GMAT Prep URGENT!!!

[Stendulkar]

If each term in the sum A1 + A2 +....An is either 7 or 77 and the sum equals 350 which of the following could be equal to n :

1) 38
2) 39
3) 40
4) 41
5) 42

[Brent@GMATPrepNow]

If each term in the sum A1 + A2 +....An is either 7 or 77 and the sum equals 350 which of the following could be equal to n :

1) 38
2) 39
3) 40
4) 41
5) 42

I recently answered this same question. My post is below.

Looking for a pattern is one possible route:

Since both 7 and 77 have 7 as their units digit, we know that if we take any two terms, their sum will have a units digit of 4 (e.g., 7 + 7 = 14, 7 + 77 = 84, 77 + 77 = 154)

Similarly, if we take any three terms, their sum will have a units digit of 1. (e.g., 7 + 7 + 7 = 21, 7 + 7 + 77 = 91, etc.)

Now let's look for a pattern.

The sum of any 1 term will have units digit 7
The sum of any 2 terms will have units digit 4
The sum of any 3 terms will have units digit 1
The sum of any 4 terms will have units digit 8
The sum of any 5 terms will have units digit 5
The sum of any 6 terms will have units digit 2
The sum of any 7 terms will have units digit 9
The sum of any 8 terms will have units digit 6
The sum of any 9 terms will have units digit 3
The sum of any 10 terms will have units digit 0
The sum of any 11 terms will have units digit 7 (at this point, the pattern repeats)

From this, we can conclude that the sum of any 20 terms will have units digit 0
And the sum of any 30 terms will have units digit 0, and so on.

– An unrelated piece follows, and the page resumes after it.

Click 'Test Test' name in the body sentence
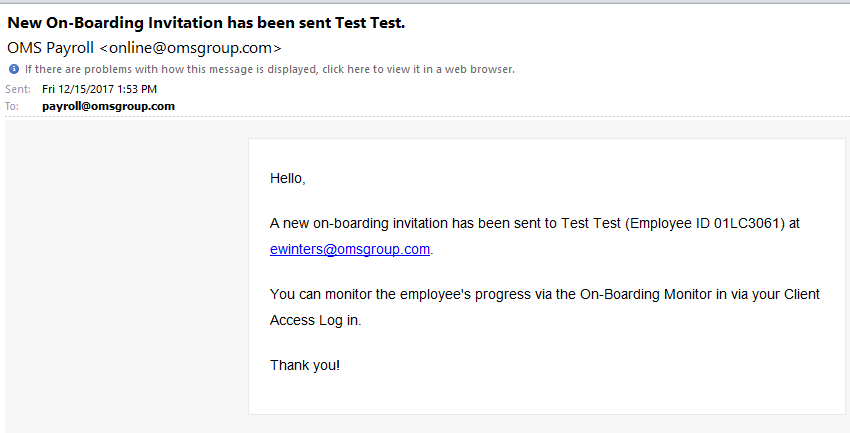This screenshot has height=433, width=850. coord(590,223)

We are told the sum of the terms is 350 (units digit 0), so the number of terms must be 10 or 20 or 30 or . . .

Since C is a multiple of 10, this must be the correct answer.


Another option is to try some different configurations. If we do, we see that adding 39 7's and 1 77 gives us a total of 350. (39 + 1 = 40)

[Stendulkar]

Thanks a lot Brent....this was a very easy question...I made a silly mistake...

I also followed the same method. I subtracted 77 from 350 which should have yielded 273 ( i.e. 7 * 39). However I got 263 in a hurry which is not divisible by 7. Then i subtracted 154 ( 2 *77)from 350, got 196 ( 28*7) and concluded that n should be 30...not in the options...

Thank You for your time. I will be posting some more problems. Will appreciate if you can address them.

Just to get an understanding of the test...at wht level would you rate this question?

[Brent@GMATPrepNow]

Just to get an understanding of the test...at wht level would you rate this question?

I'd say this is a mid-range question, mainly because someone could also solve it by testing different combinations of numbers.

[Stendulkar]

Thank You Brent...I have posted some questions in the DI section...please go through them..

[deepakh88]

I had answered this question on another forum. Here goes my solution.
350/7 =50.
Implies, it takes 50 7s and 0 77s to get a 350. Possible n = 50.
Considering 77 is 11 7s put together, try 1 77 and 39 7s (50-11 7s).
There u go. 1+39 = 40.

[vkb001]

I did it this way:

The sequence has a number of 7's and 77's. So, the sum of the sequence is something like this:

7x + 77(n-x) = 350, where x is the number of 7's in the sequence.

=> 77n + 7x - 77x = 350
=> 11n - 10x = 50
=> x = (11n - 50)/10

Now, we know that x is an integer. Therefore, it should be divisible by 10. This is possible only when last digit of n is 0. From the given list of options, 40 is the answer.